▶

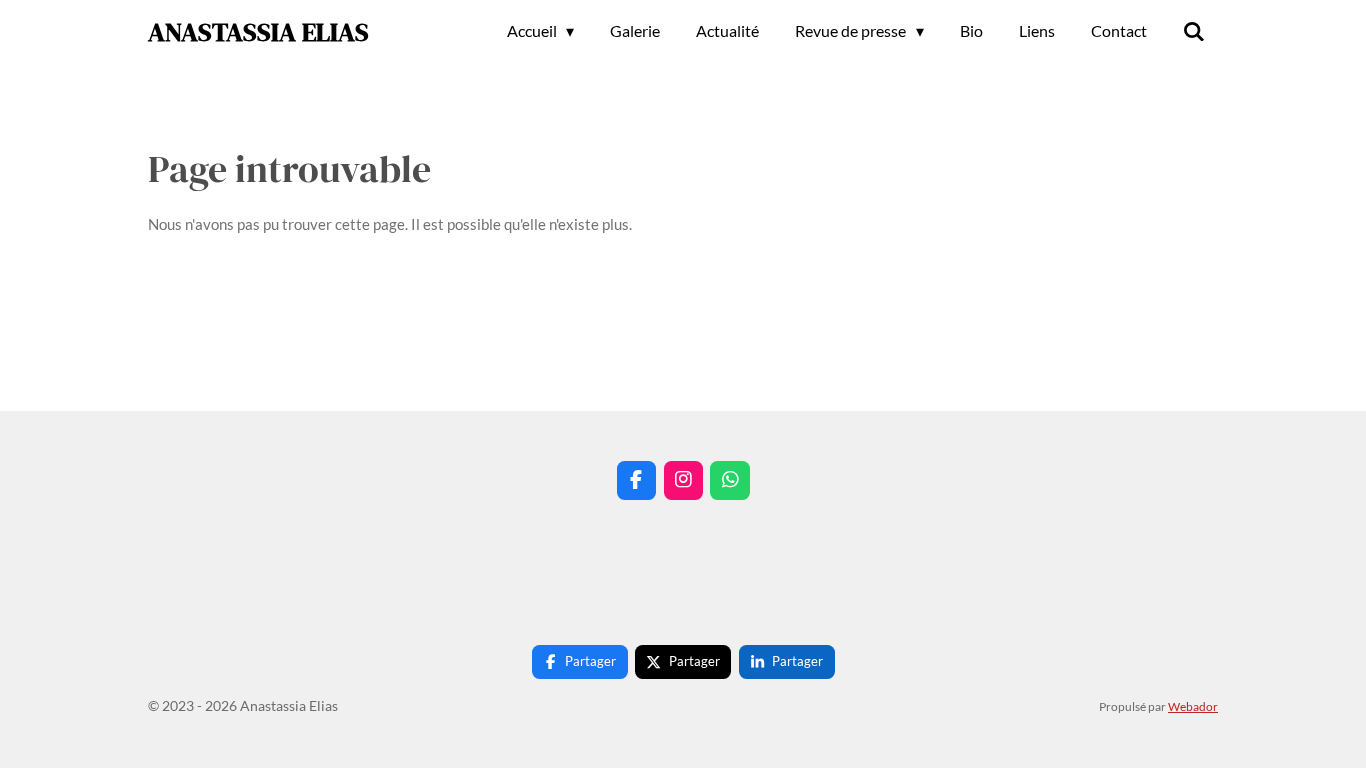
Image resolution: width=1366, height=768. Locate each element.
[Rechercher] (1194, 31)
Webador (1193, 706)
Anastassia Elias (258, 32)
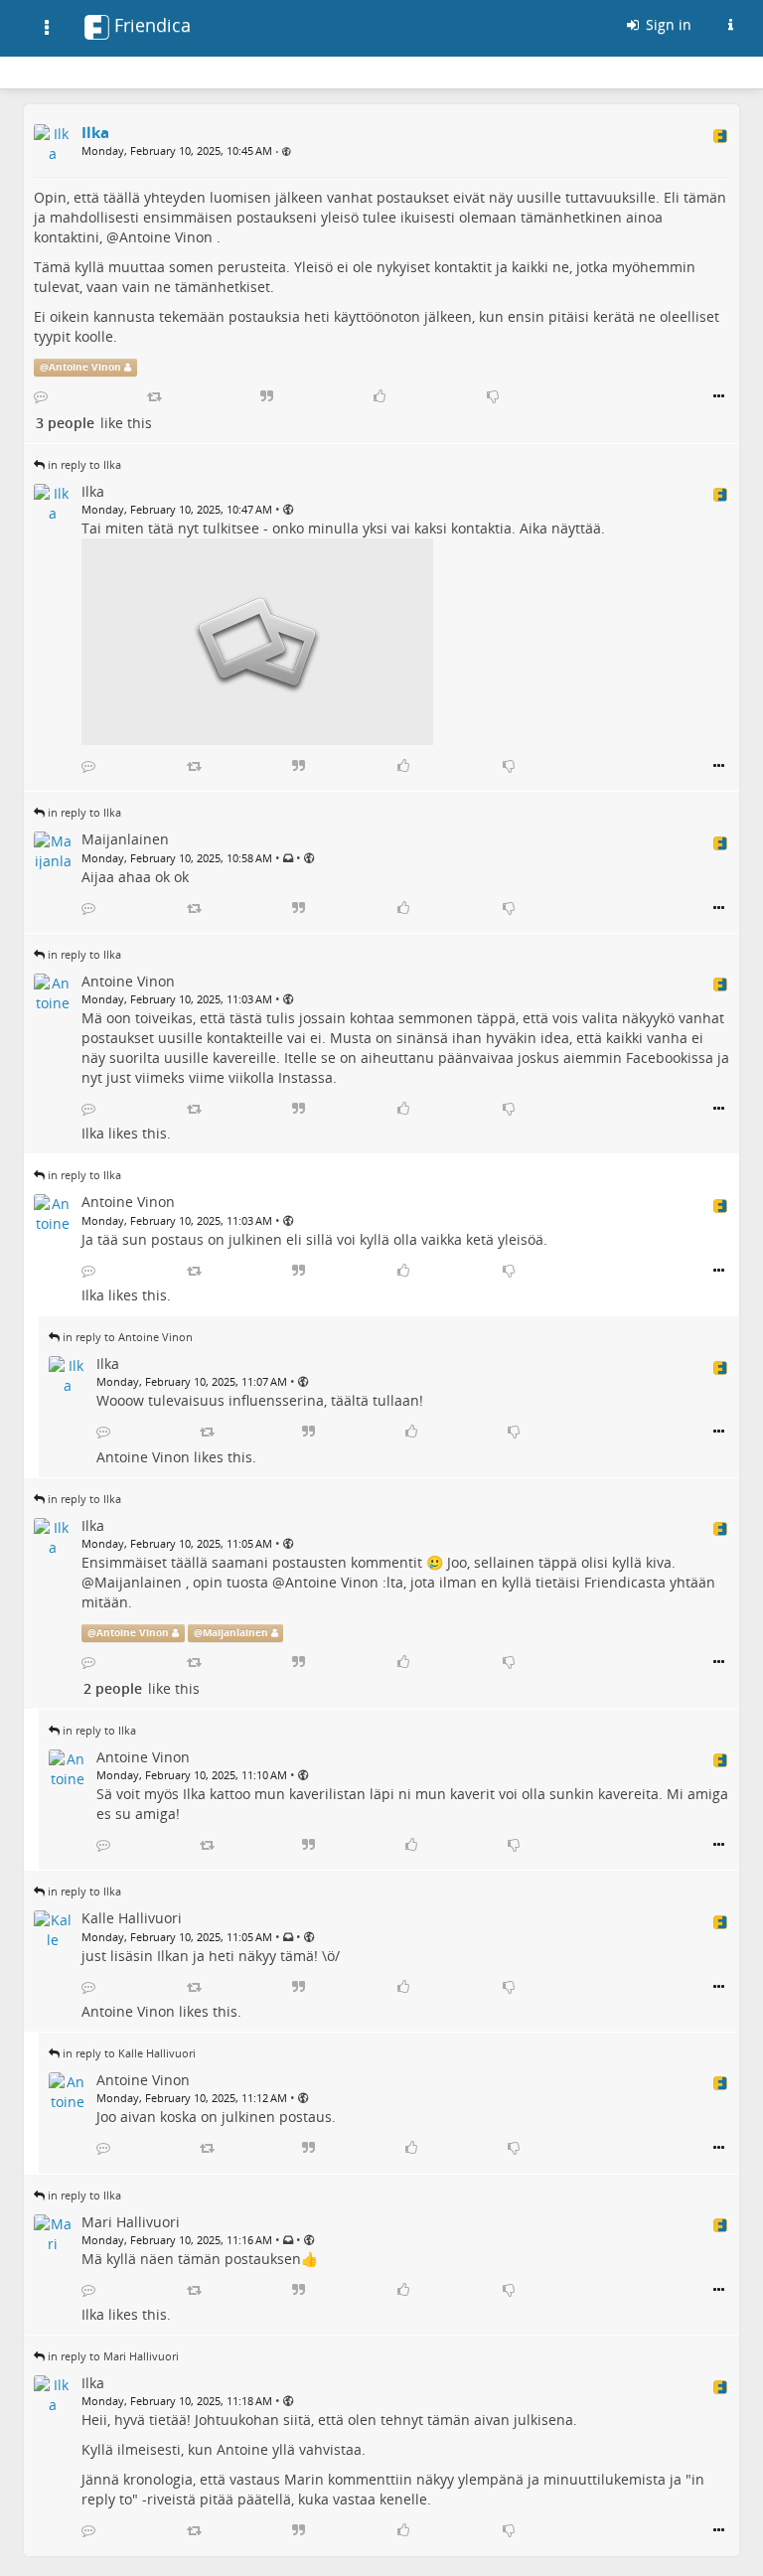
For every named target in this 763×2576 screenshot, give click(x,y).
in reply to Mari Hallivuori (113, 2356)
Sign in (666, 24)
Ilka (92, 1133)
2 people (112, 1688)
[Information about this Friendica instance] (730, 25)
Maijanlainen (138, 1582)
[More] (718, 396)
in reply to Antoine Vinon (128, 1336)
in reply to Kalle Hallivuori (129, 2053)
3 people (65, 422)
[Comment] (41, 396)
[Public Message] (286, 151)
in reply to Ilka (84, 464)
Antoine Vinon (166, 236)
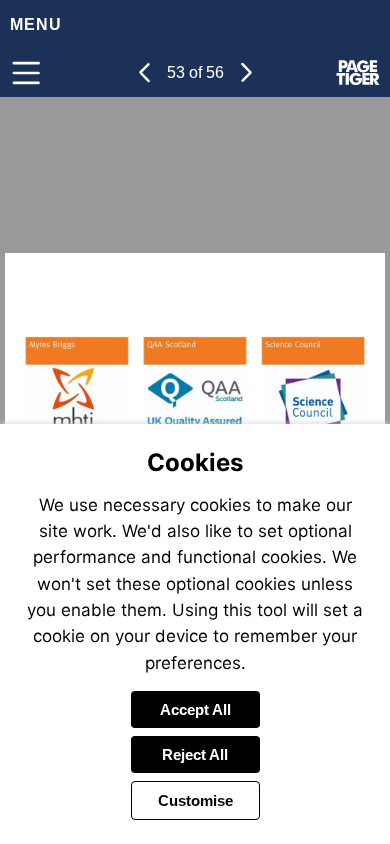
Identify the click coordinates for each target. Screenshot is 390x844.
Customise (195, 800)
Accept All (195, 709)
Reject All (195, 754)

◀

__WHAT IS BEING ASKED__
Go to the line above that has "Webador (1193, 706)" and copy exactly from there down to the line that has "in reply to Antoine Vinon (128, 1336)", both included. Leave the pictures out.

__ANSWER FOR THIS EXERCISE__
Webador (1193, 706)
Anastassia Elias (258, 32)
For every named target in this 763×2576 screenshot, give click(x,y).
in reply to Mari Hallivuori (113, 2356)
Sign in (666, 24)
Ilka (92, 1133)
2 people (112, 1688)
[Information about this Friendica instance] (730, 25)
Maijanlainen (138, 1582)
[More] (718, 396)
in reply to Antoine Vinon (128, 1336)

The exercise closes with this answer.